Il ricorrente infine con un terzo profilo di censura ha rilevato, in ordine alla contestata aggravante, che, pur a seguire la ricostruzione dei fatti quale operata in sentenza, l’intestazione fittizia risultava finalizzata solo alla salvaguardia dei privati interessi della famiglia P. mentre l’ulteriore finalità mafiosa era stata indebitamente tratta dal curriculum vitae di P. F. ed automaticamente estesa ai figli.

La censura è fondata, sotto il prospettato profilo della erronea applicazione agli imputati della contestata aggravante di cui al D.L. n. 152 del 1991, art. 7.

Che detta aggravante possa "convivere" con il contestato delitto di cui alla L. n. 356 del 1992, art. 12 quinquies è dato incontestabile, giusta il principio di recente rammentato da questa Corte (cfr. Cass. sent. n. 3472/2010) per il quale la circostanza aggravante del metodo mafioso – ovvero l’agevolazione mafiosa -, di cui al D.L. n. 152 del 1991, art. 7 convertito nella L. n. 203 del 1991, può trovare applicazione anche in relazione al delitto di trasferimento fraudolento di valori ( D.L. n. 306 del 1992, art. 12 quinquies conv. in L. n. 356 del 1992), non potendo la stessa ritenersi assorbita nella condotta integrante la predetta fattispecie incriminatrice.

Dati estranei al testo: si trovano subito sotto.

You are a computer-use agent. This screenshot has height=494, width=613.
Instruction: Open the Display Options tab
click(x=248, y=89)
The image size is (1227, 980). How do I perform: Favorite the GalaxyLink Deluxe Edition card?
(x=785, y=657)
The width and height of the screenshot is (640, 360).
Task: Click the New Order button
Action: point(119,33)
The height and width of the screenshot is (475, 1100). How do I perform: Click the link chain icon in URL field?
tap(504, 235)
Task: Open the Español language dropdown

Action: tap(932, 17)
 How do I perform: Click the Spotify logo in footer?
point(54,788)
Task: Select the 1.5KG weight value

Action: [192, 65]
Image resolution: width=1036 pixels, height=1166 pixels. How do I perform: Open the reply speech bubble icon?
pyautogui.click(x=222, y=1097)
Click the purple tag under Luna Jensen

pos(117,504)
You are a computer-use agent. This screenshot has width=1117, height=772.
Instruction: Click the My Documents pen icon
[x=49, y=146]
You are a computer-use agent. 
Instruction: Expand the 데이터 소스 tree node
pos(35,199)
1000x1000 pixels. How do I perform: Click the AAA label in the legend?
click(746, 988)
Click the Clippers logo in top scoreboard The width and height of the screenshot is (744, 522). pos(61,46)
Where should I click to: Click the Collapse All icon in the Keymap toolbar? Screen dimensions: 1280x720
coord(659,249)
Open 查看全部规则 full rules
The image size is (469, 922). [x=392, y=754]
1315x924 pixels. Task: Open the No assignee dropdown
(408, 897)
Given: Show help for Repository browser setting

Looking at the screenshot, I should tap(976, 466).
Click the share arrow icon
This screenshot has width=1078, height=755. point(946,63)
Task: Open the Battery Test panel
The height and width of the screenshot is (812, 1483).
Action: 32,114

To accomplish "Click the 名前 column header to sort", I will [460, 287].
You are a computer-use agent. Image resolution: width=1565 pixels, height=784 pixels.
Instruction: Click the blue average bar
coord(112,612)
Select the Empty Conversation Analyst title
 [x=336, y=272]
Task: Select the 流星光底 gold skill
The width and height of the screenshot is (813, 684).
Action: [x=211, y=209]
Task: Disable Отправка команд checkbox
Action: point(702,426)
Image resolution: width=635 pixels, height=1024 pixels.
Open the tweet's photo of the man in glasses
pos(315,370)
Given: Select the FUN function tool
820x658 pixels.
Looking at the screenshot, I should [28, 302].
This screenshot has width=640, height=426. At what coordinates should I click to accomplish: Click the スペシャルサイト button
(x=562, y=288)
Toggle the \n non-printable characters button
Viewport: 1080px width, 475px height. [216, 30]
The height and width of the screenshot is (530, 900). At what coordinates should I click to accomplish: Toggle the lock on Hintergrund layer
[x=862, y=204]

Ma tale situazione di compresenza è collegata ad una fondamentale condizione di compatibilità, quella per la quale il concorso nel delitto di trasferimento fraudolento (tramite intestazione fittizia) sia diretto alla consapevole agevolazione non solo del concorrente soggetto interponente ma anche dell’intera associazione mafiosa (della quale l’interponente faccia parte).

E’ stato del resto più volte precisato da questa Corte che in tema di favoreggiamento personale, l’aggravante di cui all’art. 378 c.p., comma 2 è compatibile con quella prevista dal D.L. 13 maggio 1991, n. 152, art. 7 convertito nella L. 12 luglio 1991, n. 203, quando il favoreggiamento si riferisca non solo alla persona facente parte dell’associazione di stampo mafioso ma sia diretto anche ad agevolare l’intera associazione (cfr. Cass. sentenze n. 16556 del 2010 e n. 35680 del 2005).

Nella specie, la Corte di Appello di Palermo ha applicato l’aggravante de qua con un automatismo vietato perchè basato su di un solo dato irrilevante ai fini della suddetta valutazione di "compresenza": il rapporto di filiazione tra interponente ed interposti. Si è infatti erroneamente affermato che l’avere concorso nella fraudolenta intestazione di quote sociali al fine di eludere le garanzie delle misure di prevenzione patrimoniali, in quanto effettuata in favore di un interponente-padre partecipante al sodalizio mafioso (il quale padre da tale interposizione riteneva potesse consolidarsi il sodalizio e la sua posizione in esso) comportasse la coscienza e volontà degli interposti-figli di agevolare non solo l’operazione elusiva ma le sue finalità ulteriori di rafforzamento del sodalizio mafioso.

L’arbitrarietà di siffatta applicazione della norma ad ipotesi nella quale, ex actis, mancavano le minime premesse applicative impone quindi, in accoglimento del ricorso, di annullare la sentenza nella parte in cui ha riconosciuto detta aggravante e di rinviare allo stesso Ufficio per la conseguente rideterminazione del trattamento sanzionatorio.

P.Q.M.

Annulla la sentenza impugnata nei confronti di P.R. A. e P.S. limitatamente all’aggravante di cui al D.L. n. 152 del 1991, art. 7 e rinvia per nuovo giudizio ad altra sezione della Corte di Appello di Palermo.

Rigetta nel resto il ricorso di P.R.A. e di P. S..

Rigetta i ricorsi di A.M. e di M.G.M. che condanna al pagamento delle spese processuali.

Testo non ufficiale. La sola stampa del bollettino ufficiale ha carattere legale.